• _EXERCISE_
Where the data below begins, start retyping exactly, and end on the line with "Task: Click the Bezeichnung input field", which is included; no picture goes in.

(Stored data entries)
=====

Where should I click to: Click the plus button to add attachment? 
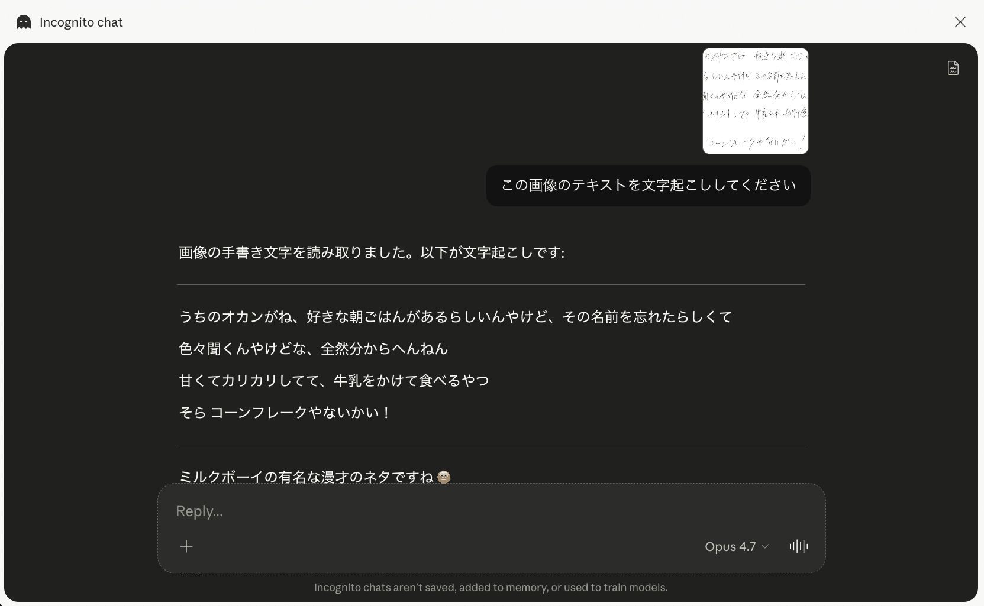(x=186, y=546)
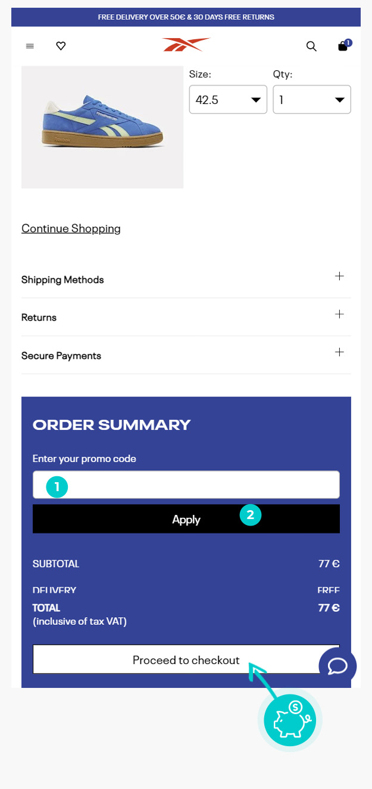Open the hamburger menu
372x789 pixels.
(x=30, y=46)
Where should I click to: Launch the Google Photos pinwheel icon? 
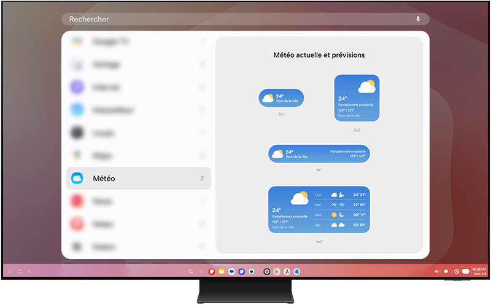[287, 271]
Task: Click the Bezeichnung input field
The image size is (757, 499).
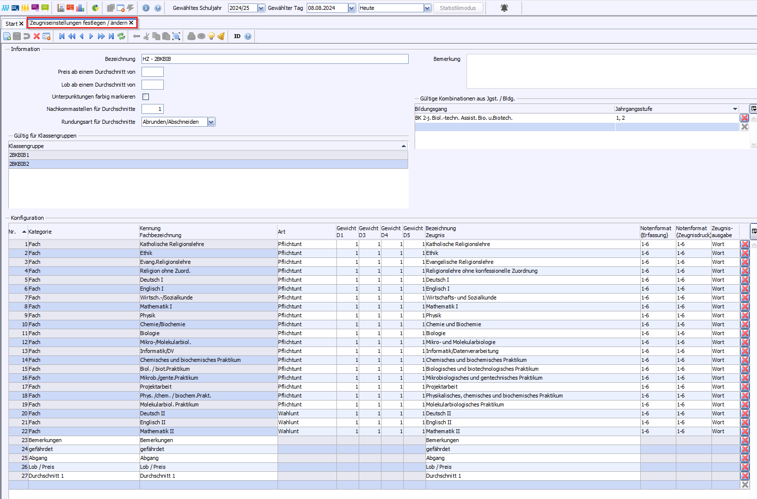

=====

• _ANSWER AREA_
Where should I click to: Click the plus button to add attachment? 
(x=186, y=546)
Open the hamburger menu
372x789 pixels.
(x=30, y=46)
Where should I click to: Launch the Google Photos pinwheel icon? 
[287, 271]
Task: Click the Bezeichnung input field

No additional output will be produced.